UK writer Claire North's 84K is a grim tale of a near-future Britain in which Toryism has come to its logical extreme, with all functions of the state assumed by a single massive corporation, and with all human life weighed and priced by how "socially useful" it is.


It's proper Grim Meathook Futurism, a claustrophobic and disjoint story that stands with the best of hard and hopeless dystopian sf, from Riddley Walker to Nineteen Eighty Four to The Chrysalids, with dashes of Handmaid's Tale.


Theo works in the Criminal Audit Office. When someone is robbed, or murdered, or raped, or mugged, or defrauded, the Company brings the perpetrator to justice, and the Criminal Audit Office negotiates the indemnity — the sum that must be paid to make social amends. It's all very balanced: kill an executive with the Company, a job creator who provides enormous value to society and you will have to pay a very large sum. Kill a "scrounger" on benefits and well, it's just the honest truth that they weren't contributing much, were they? A much smaller sum is in order.


Large or small, the penalty for failing to stump up for the indemnity is the same: you are sent to the patty line, the generic term for the forced-labour camps where the socially useless are rehabilitated through work. The original patty lines made the cheapest hamburger patties, but they've branched out since, with criminals now doing most of the jobs that you really wouldn't want to sully your hands with, from having sex with rich people to cleaning up spent nuclear fuel rods.


It's a novel of Exterminism, the awfully useful and terrifying term from Peter Frase's book "Four Futures." Under exterminism, people themselves become surplus to requirements, not necessary even to drive down the wages of the people competing for the few jobs the automated system requires.

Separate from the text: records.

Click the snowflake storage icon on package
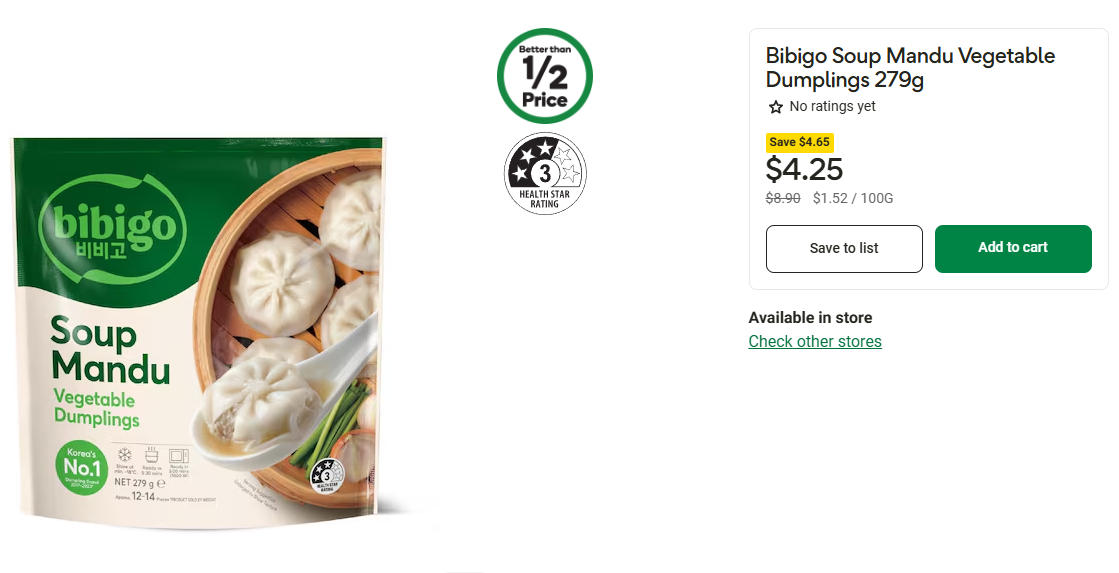Viewport: 1119px width, 573px height. (125, 455)
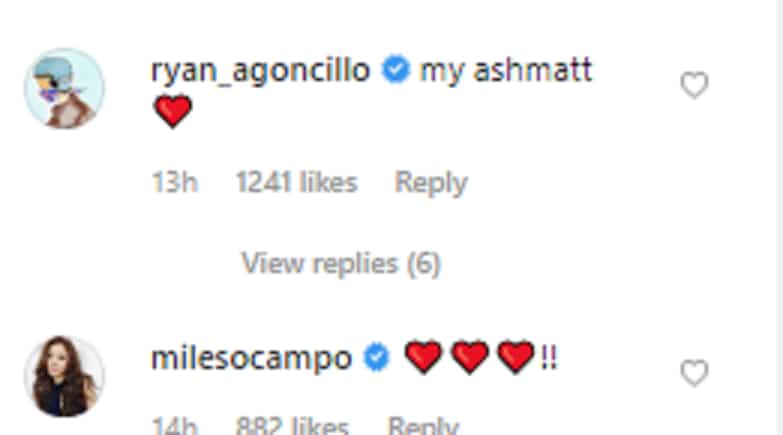Reply to milesocampo's comment
783x435 pixels.
(423, 425)
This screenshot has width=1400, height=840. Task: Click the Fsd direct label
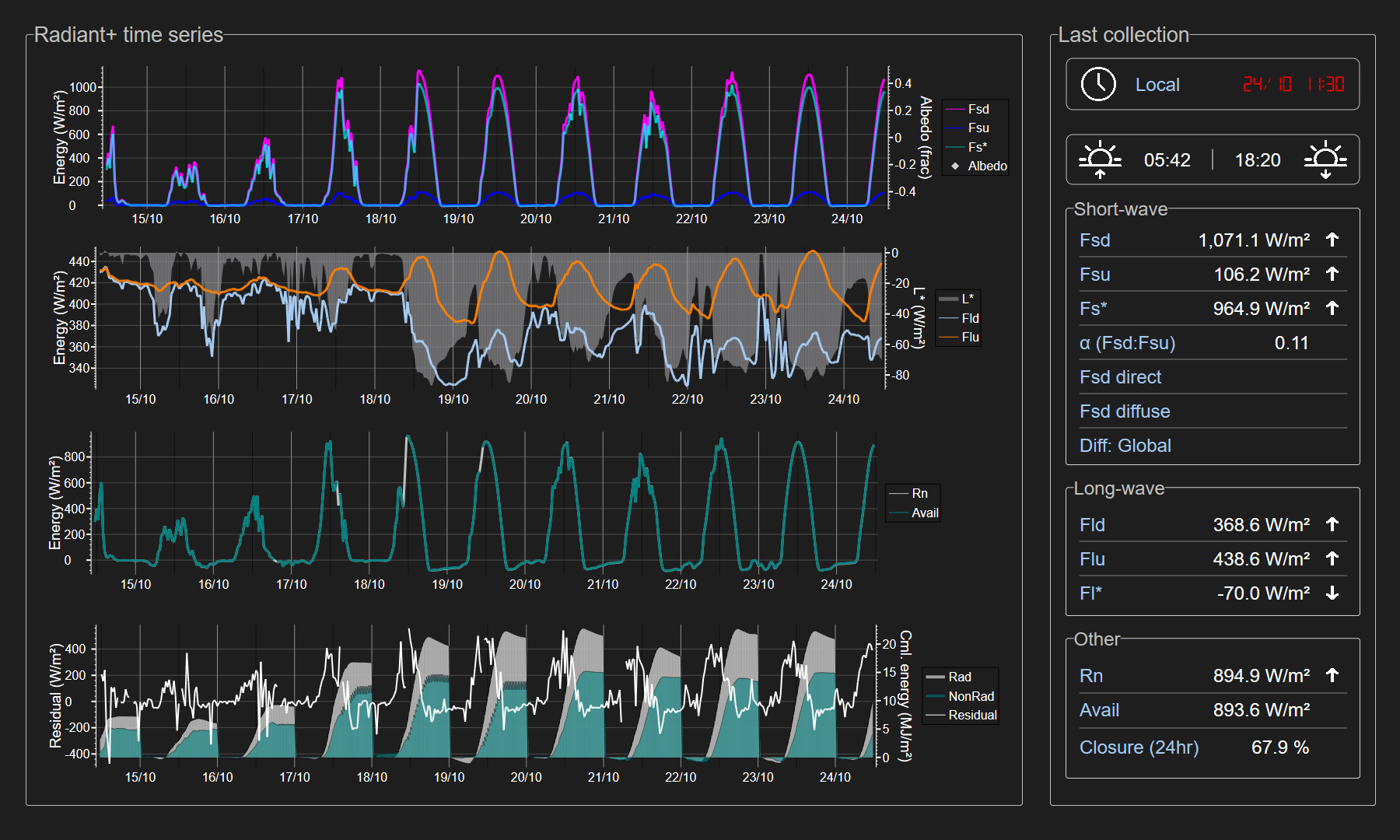[1120, 377]
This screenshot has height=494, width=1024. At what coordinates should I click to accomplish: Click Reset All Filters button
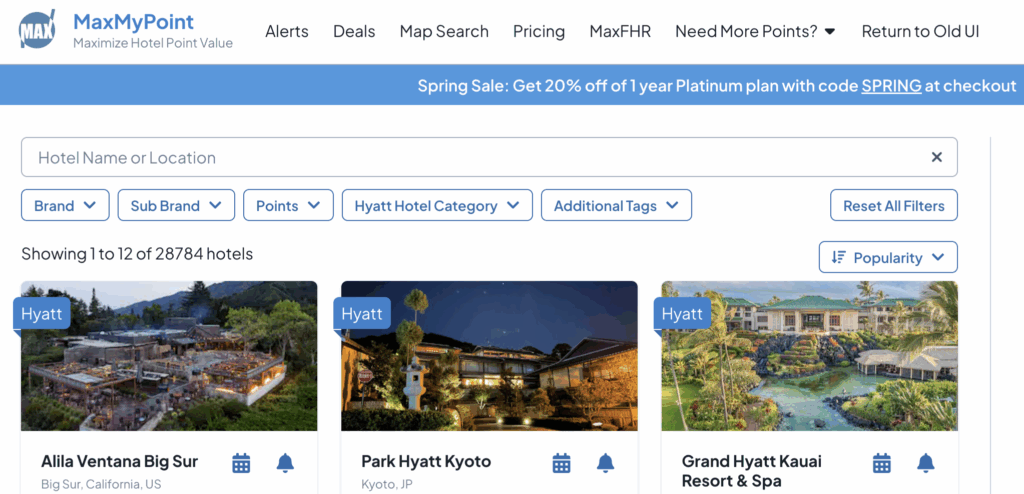(893, 206)
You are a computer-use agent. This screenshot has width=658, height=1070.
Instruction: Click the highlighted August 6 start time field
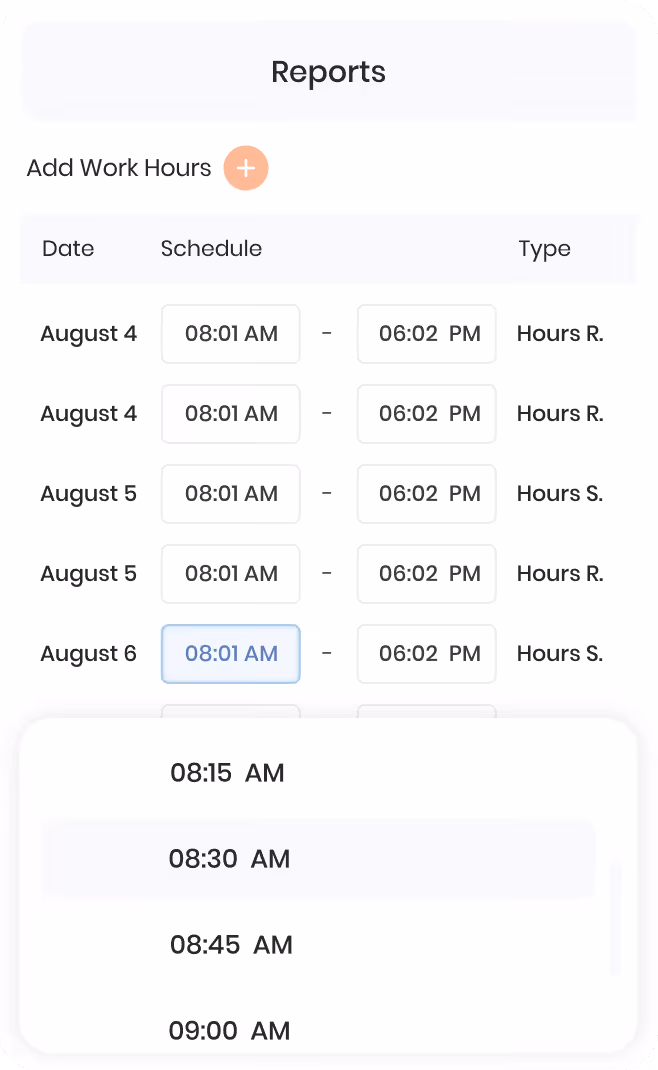[231, 654]
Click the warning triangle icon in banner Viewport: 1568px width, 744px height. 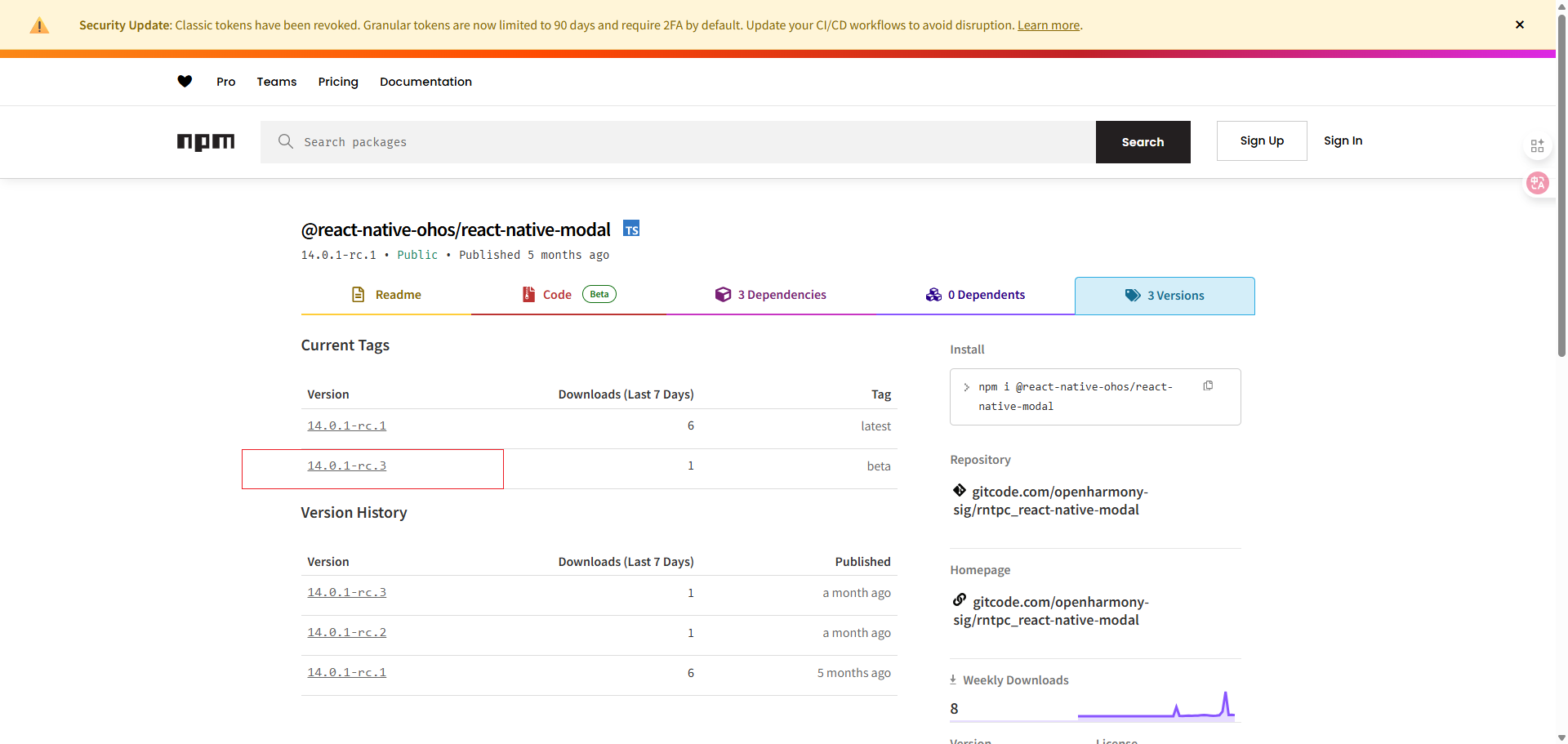(39, 26)
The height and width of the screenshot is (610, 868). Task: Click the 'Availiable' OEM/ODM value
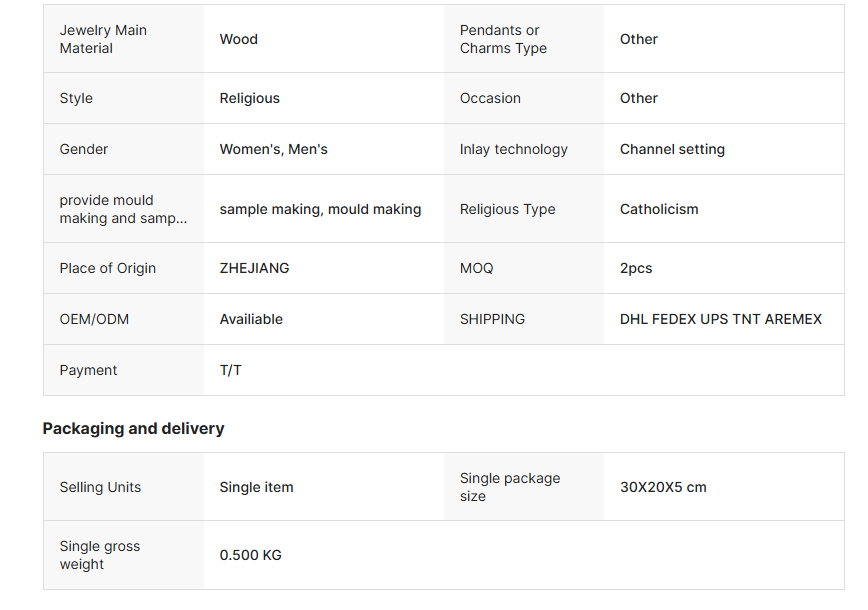251,319
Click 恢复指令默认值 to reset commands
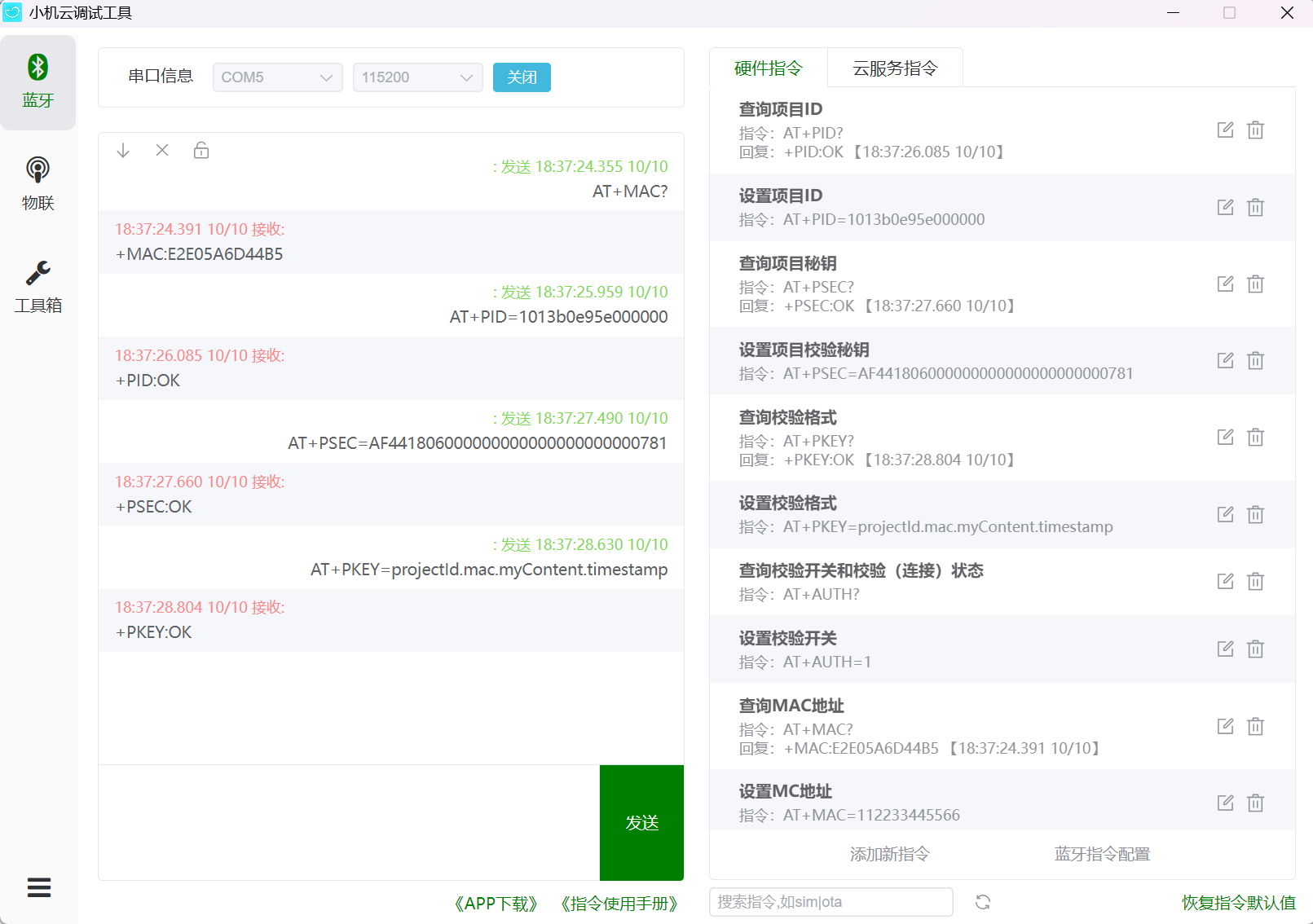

There's something deliciously terrible about novels of totalitarianism, the boot stamping on the human face forever, but North's 84K is more than mere catastrophe porn. All through this novel are scattered embers of hope — not optimism (the belief that things will get better) but hope (the belief that we can do things that might improve the situation). It's the contrast of the great, brooding force of late-stage capitalism devouring the humans it no longer needs, with the human heart beating hopefully, insisting that there are values that can't be captured in price-signals, that make this an extraordinary novel. It's a novel that shows how change can come, even when the world seems doomed, and why we are not foolish to try.